State laws differ as relates “social host” liability and not all states recognize social host liability. However there are some guidelines as to when a host serving liquor can be held liable:

-The host did, in fact, provide or serve liquor to the individual in question

-The individual was intoxicated and caused either bodily injury or property damage to a third party

-The host was aware or “should have been aware” that their guest was intoxicated

And now to the question of insurance when you are sued as a result of someone becoming intoxicated in your home and incurring or causing damage be it bodily injury or property damage. The Homeowners Policy? The Umbrella Policy? The answer is a “probably” yes but as always you have to check the policy. While the Homeowner’s Policy may not have a specific liquor exclusion, most policies will have an “expected or intended injury exclusion” that the claims adjuster may or may not want to pursue. Whenever we talk about limits on a policy, these are specifically the type of situations that can take that $300,000 limit trying to respond to a $1,000,000 judgment.

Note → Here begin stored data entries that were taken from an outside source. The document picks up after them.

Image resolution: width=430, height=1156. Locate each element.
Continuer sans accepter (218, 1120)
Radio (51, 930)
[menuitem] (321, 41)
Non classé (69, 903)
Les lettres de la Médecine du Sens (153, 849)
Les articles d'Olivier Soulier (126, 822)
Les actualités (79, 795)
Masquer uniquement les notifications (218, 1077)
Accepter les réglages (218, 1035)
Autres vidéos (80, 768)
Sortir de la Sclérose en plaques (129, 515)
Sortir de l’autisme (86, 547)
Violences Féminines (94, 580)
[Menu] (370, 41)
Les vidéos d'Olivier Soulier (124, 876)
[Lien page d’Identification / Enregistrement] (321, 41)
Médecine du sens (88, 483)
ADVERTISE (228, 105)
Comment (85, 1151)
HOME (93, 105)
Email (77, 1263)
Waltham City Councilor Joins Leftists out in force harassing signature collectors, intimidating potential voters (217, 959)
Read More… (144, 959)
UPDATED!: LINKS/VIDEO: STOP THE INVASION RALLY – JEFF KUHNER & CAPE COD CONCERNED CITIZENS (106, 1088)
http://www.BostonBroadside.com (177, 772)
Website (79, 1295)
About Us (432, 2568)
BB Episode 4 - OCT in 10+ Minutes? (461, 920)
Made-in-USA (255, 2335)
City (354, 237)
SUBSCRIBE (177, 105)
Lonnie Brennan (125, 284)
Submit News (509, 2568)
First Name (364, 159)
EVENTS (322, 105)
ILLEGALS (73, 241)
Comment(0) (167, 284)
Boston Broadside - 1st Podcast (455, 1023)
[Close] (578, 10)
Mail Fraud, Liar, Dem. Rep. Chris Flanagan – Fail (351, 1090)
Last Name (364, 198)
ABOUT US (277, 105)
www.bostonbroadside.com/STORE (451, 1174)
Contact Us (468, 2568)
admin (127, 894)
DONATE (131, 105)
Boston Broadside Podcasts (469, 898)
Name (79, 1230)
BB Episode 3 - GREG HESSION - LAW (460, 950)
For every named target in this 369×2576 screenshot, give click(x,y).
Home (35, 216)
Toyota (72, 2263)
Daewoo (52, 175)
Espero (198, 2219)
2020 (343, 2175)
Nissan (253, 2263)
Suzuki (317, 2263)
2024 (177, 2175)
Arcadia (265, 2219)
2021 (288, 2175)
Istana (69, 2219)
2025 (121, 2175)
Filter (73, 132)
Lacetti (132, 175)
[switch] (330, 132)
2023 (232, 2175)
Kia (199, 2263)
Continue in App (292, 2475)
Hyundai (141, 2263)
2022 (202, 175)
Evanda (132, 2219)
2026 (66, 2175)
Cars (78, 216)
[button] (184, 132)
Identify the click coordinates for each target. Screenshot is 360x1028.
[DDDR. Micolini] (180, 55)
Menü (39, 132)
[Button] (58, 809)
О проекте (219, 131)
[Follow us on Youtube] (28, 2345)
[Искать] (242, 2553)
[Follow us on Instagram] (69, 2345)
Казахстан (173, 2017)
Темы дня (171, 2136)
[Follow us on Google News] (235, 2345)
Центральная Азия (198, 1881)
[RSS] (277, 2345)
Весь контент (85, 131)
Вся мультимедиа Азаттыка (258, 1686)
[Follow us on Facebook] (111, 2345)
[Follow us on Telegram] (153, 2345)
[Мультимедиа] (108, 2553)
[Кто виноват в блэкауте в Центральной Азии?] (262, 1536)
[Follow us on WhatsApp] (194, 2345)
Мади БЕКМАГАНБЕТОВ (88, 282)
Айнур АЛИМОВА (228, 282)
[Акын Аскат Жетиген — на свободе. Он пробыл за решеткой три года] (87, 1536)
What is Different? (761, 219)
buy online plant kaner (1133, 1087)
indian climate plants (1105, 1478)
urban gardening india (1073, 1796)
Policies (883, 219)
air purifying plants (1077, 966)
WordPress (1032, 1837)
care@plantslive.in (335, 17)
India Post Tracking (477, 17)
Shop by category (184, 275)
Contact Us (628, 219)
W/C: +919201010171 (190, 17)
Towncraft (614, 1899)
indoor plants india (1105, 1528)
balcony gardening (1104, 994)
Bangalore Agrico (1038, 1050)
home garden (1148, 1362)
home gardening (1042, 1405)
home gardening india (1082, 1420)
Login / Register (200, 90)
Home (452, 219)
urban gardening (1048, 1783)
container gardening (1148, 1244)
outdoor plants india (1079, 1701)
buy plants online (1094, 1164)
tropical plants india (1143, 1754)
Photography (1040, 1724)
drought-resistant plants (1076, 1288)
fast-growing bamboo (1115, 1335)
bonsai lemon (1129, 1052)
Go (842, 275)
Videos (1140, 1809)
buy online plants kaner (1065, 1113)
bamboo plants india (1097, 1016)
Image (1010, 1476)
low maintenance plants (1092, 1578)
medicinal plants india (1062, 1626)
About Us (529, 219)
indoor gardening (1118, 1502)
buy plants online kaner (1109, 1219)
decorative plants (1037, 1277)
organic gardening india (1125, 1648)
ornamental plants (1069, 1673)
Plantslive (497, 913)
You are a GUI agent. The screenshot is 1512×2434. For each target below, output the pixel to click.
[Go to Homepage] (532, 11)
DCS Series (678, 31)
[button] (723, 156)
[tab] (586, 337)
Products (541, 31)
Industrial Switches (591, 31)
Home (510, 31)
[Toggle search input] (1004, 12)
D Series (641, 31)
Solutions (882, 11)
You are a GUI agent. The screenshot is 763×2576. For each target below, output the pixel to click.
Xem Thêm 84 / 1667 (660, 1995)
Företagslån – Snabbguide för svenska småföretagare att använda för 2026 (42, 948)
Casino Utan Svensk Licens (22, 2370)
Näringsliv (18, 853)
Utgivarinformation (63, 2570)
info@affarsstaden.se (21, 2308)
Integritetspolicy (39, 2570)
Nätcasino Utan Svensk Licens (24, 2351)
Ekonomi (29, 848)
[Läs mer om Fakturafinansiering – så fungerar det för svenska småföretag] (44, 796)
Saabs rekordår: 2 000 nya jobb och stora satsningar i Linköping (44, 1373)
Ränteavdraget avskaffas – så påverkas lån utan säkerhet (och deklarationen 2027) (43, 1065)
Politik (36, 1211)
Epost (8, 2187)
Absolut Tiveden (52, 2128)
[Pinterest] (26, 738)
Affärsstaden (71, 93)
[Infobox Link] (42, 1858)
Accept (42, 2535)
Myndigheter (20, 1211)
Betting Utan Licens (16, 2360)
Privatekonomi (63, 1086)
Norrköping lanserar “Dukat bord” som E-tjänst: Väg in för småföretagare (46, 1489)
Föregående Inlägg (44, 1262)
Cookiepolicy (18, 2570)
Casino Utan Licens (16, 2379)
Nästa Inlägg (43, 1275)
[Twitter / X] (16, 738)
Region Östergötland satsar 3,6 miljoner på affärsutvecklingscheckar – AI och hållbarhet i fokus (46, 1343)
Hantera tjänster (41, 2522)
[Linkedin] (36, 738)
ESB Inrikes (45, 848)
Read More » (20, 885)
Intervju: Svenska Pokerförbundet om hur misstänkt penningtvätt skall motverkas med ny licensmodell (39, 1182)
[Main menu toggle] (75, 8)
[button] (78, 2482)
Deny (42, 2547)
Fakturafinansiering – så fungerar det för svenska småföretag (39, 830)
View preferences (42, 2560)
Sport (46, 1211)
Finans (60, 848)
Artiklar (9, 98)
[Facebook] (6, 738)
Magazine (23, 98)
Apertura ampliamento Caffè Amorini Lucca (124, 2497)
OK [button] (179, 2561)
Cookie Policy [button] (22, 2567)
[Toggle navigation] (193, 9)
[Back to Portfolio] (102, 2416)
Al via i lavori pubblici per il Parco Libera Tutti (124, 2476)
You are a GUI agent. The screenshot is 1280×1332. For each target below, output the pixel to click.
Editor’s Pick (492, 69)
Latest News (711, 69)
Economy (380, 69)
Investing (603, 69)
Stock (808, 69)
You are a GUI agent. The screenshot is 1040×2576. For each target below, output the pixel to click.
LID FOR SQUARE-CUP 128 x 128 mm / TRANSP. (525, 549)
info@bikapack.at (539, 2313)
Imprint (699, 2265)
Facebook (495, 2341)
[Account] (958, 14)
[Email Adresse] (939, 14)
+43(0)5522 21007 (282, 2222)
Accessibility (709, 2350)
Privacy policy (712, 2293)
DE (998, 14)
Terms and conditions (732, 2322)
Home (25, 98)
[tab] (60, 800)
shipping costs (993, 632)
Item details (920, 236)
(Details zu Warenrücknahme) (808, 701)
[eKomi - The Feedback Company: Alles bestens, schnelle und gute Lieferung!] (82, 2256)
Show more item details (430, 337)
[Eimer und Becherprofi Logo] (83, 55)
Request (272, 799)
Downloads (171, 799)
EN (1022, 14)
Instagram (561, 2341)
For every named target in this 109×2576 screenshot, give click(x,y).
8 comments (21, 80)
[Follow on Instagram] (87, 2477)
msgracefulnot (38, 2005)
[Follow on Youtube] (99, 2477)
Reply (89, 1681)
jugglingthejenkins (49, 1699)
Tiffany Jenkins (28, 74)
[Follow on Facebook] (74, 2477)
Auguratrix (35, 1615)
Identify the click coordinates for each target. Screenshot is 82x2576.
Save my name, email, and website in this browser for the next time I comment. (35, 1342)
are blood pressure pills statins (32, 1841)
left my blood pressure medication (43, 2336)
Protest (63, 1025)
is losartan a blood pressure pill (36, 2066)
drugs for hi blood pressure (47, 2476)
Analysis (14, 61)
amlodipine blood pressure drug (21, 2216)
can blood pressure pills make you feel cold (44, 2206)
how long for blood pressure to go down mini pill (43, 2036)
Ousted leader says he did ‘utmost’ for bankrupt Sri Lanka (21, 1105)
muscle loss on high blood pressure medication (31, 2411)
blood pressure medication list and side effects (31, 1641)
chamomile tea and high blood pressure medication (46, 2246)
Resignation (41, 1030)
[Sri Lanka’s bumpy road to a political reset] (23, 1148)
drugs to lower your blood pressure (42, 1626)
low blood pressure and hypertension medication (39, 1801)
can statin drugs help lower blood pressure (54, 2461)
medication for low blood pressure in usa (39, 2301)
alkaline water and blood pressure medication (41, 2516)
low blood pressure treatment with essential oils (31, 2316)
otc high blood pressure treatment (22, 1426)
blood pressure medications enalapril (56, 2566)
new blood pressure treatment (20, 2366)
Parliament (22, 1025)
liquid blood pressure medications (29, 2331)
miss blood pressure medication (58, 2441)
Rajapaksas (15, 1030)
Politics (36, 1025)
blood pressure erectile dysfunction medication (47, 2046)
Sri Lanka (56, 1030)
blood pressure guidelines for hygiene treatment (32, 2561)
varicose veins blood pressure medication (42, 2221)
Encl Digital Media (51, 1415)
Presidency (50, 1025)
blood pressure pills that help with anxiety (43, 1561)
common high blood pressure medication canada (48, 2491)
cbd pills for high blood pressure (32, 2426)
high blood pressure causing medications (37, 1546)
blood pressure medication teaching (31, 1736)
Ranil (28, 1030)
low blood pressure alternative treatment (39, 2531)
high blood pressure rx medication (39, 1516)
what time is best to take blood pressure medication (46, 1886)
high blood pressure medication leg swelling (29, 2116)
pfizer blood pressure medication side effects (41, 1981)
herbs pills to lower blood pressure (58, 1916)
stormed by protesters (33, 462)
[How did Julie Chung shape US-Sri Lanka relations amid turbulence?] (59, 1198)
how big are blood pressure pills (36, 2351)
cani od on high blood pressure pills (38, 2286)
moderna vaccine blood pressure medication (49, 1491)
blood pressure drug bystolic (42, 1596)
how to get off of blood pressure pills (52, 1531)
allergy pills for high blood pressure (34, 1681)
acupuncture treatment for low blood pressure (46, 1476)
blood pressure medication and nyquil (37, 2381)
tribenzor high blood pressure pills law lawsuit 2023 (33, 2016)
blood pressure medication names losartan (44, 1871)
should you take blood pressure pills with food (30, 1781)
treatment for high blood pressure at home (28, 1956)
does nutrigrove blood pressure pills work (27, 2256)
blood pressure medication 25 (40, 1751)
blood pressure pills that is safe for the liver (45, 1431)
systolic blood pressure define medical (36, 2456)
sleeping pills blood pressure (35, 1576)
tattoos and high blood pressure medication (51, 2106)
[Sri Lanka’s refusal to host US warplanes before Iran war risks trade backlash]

The ISO 2000 edition says the following:

E.1. Expected or Intended Injury “Bodily injury” or “property damage” which is expected or intended by an “insured” even if the resulting “bodily injury” or “property damage”:

a. Is of a different kind, quality or degree than initially expected or intended; or

b. Is sustained by a different person, entity, real or personal property, than initially expected or intended.

Could this exclusion be broad enough to remove coverage for the parents? Perhaps it could. Could you then look to the Personal Umbrella? Better read the form. Some forms have a liquor exclusion that applies when serving liquor to a minor.

Let’s talk for a moment about a business that occasionally or incidentally serves liquor. The Christmas season is the perfect time for this discussion. We go to our hairdressers and they offer us a glass of wine, or eggnog with a little bourbon. The office that decides rather than taking everyone to an expensive restaurant will have pizza and beer brought into the office for the big celebration. Is there coverage on the Commercial General Liability Policy for the liability of the business in these situations? Are these businesses in the “business of serving liquor”? The CGL provides automatic coverage as the exclusion only applies if the named insured is the business of manufacturing, selling, serving or furnishing alcoholic beverages. The result of this language is that a business typically has coverage for these “social” situations involving liquor.